DOCUMENT
◇ ◇ ◇ ◇
1917, film américano-britannique de Sam Mendes, 2019. Inspiré par l’expérience de son grand-père relatée dans son livre The Autobiography of Alfred H. Mendes 1897-1991. Avec George MacKay, Dean-Charles Chapman, Colin Firth, Benedict Cumberbatch.
Héroïsme, guerre, don de soi, courage.
1917 convoque une technique peu ordinaire pour une histoire extraordinaire – ce qui ne signifie pas que tout soit ordonné.
On a tout dit ou presque de la prouesse technique de cet unique pseudoplan séquence (qui, en réalité, raccorde numériquement une cinquantaine de plans successifs) autant que de l’originalité du traitement de l’image.
Pour la première fois dans un film de guerre, le spectateur qui, face à la violence omniprésente, risque toujours de se transformer en voyeur, peut devenir presque acteur. Et s’il n’agit pas, en revanche, il pâtit, c’est-à-dire éprouve profondément chaque sentiment que le soldat, en particulier Schofield, vit intensément : son angoisse constante de la mort, de la blessure et de la souffrance, sa colère (contre les rats qui deviennent une manière d’exorciser le trop plein de terreur), ses découragements toujours surmontés face à sa tâche surhumaine, son accablante tristesse lors du décès totalement inattendu de Blake, son espoir fou d’arrêter la tuerie, sa terreur quand il fuit, désarmé, les soldats allemands, la folle audace qui le fait courir face aux lignes ennemies, la suave communion au-delà des mots et des maux dans le chateau d’Écoust, son apaisement féerique quand il écoute religieusement le chant elfique autant que féerique du soldat avant la bataille.
◇ ◇ ◇ ◇
DONNÉES FOURNIES

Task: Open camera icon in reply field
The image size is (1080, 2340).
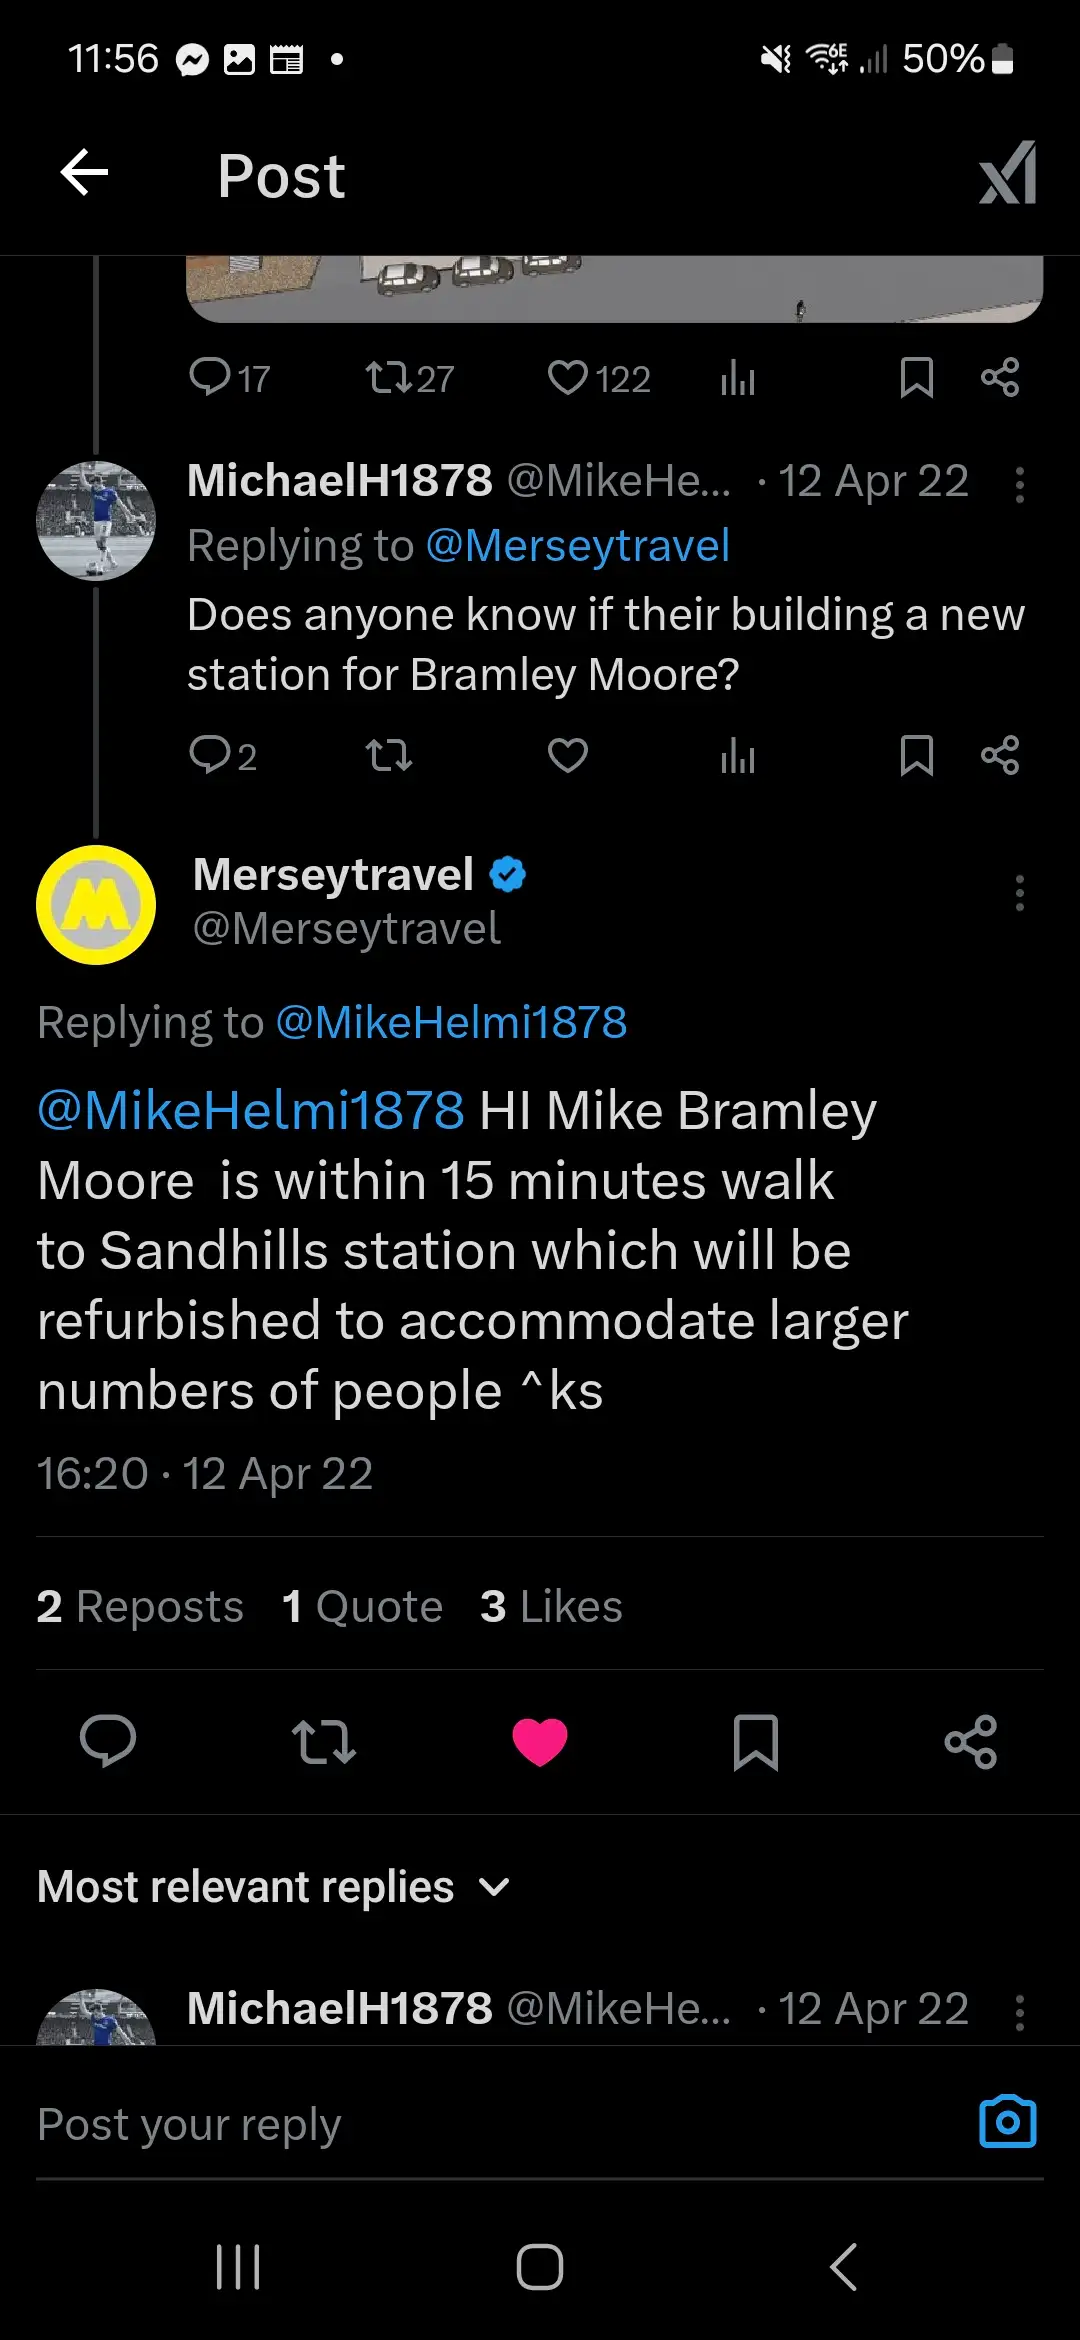Action: (1007, 2122)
◇ ◇ ◇ ◇
CONSIGNE
Recopiez mot pour mot le passage de la critique du film 1917 situé entre « 1917 convoque une » et « traitement de l’image. », ces deux segments inclus.

RÉPONSE ATTENDUE
1917 convoque une technique peu ordinaire pour une histoire extraordinaire – ce qui ne signifie pas que tout soit ordonné.
On a tout dit ou presque de la prouesse technique de cet unique pseudoplan séquence (qui, en réalité, raccorde numériquement une cinquantaine de plans successifs) autant que de l’originalité du traitement de l’image.